Palestinians attack border military post

HEBRON, West Bank — Palestinian militants shot and wounded two Israeli border policemen yesterday in an attack on a military post near a West Bank shrine, the latest attempt to disrupt a delicate cease-fire.

Israeli Prime Minister Ariel Sharon, reacting to the attack, said Jews would continue to live and pray in Hebron, endorsing the settler presence in the tense city.

Despite the violence, both sides reported progress in transferring West Bank cities to Palestinian security control after weeks of deadlock over Israeli roadblocks. The town of Tulkarm is to be transferred today.

Israeli Defense Minister Shaul Mofaz and Palestinian leader Mahmoud Abbas are scheduled to meet today to discuss the transfer of West Bank towns, the highest-level negotiations on the issue.


Government forces kill 30 Maoist rebels

KATMANDU — Government forces killed at least 30 Maoist rebels in Nepal, the army said yesterday, in one of the most deadly clashes since King Gyanendra fired the government and seized power last month to put down the rebellion.

The fighting in the western district of Arghakhanchi, a rebel stronghold, occurred Friday when the Maoists attacked the district’s headquarters and set several government offices on fire, the army said.

Reports of the fighting came as Nepal assured its giant neighbor and key ally, India, that King Gyanendra would soon relax some emergency measures he took after assuming full power and suspending civil rights.


Yugoslav army chief surrenders to tribunal

THE HAGUE — The Yugoslav army’s wartime leader surrendered to the U.N. war- crimes tribunal yesterday to face charges stemming from the Balkan wars of the 1990s, including killings and other attacks on civilians.

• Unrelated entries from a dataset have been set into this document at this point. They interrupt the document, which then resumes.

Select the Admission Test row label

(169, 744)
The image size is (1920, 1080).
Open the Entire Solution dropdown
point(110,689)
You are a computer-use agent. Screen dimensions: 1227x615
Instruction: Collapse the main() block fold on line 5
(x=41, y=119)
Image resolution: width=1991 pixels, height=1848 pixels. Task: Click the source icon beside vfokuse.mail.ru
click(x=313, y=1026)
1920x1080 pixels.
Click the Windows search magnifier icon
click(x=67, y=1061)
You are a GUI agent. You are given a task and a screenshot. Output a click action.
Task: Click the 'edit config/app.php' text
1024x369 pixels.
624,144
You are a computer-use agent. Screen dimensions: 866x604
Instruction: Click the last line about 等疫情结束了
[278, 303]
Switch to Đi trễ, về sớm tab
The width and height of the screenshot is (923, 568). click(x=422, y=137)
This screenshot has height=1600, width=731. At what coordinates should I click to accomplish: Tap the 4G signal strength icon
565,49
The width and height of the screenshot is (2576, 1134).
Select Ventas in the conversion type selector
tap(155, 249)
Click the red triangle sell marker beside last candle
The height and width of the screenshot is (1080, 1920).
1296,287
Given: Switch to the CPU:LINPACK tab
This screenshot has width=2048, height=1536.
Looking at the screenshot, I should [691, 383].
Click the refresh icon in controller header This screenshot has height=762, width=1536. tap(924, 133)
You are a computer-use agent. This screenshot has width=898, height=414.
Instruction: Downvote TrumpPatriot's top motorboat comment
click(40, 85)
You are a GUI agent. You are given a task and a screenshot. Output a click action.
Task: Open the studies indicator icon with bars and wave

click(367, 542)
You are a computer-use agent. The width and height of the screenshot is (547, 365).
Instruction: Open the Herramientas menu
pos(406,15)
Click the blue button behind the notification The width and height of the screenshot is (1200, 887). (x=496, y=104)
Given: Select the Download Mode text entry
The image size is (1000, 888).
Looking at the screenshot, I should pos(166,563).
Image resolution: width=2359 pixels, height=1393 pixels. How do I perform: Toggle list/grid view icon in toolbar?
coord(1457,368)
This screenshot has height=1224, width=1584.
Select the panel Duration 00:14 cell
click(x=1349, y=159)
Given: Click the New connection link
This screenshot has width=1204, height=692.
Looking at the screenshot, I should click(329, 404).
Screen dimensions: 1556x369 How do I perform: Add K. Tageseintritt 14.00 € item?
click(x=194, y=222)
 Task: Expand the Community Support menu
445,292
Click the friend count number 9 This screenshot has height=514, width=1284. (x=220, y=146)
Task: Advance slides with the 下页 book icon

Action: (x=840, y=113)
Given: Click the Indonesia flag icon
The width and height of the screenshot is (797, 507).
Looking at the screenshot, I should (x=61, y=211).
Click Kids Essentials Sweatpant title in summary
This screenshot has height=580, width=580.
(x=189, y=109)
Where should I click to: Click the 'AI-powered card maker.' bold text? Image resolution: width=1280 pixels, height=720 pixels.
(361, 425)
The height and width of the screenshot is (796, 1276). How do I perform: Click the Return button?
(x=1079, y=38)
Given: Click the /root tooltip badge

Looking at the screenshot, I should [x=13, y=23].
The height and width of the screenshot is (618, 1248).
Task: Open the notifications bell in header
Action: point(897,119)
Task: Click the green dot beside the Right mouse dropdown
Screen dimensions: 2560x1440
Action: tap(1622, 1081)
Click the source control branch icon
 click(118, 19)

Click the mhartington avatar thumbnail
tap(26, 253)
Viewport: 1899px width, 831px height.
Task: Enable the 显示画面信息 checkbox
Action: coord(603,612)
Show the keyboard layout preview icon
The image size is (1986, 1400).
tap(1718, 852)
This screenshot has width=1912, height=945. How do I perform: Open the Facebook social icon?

Gen. Momcilo Perisic was indicted last week for his suspected role in atrocities committed by his troops in Croatia and Bosnia over a five-year period. Tribunal spokesman Jim Landale confirmed Gen. Perisic’s arrival in the Netherlands.

The general, a one-time ally of former President Slobodan Milosevic, is the fourth-ranking Serb commander since January to announce his readiness to be tried by the U.N. tribunal.


Police recover 3 stolen paintings

OSLO — Police recovered three works by Norwegian artist Edvard Munch in a raid yesterday, a day after they were stolen from a hotel. But his iconic work “The Scream,” taken in a separate theft last year, still is missing.

Police said several people, some with foreign background, have been arrested since the raid last night. The recovered paintings include a 1915 Munch watercolor, “Blue Dress,” and two lithographs — a self-portrait and a portrait of Swedish playwright and novelist August Strindberg.

“The Scream,” showing a terrified waif figure under a blood-red sky, and “Madonna” were stolen from Oslo’s Munch Museum in front of dozens of tourists last August.


Pretoria to change to Tshwane

PRETORIA — South Africa’s capital city Pretoria yesterday took a step closer to changing its name to Tshwane and seeing the moniker once associated with the apartheid regime disappear from maps.

At a special meeting, the African National Congress-led 152-member City Council voted in favor of the plan. The city of 2 million was named originally by white Afrikaner settlers after Boer hero Pretorius in the 1850s.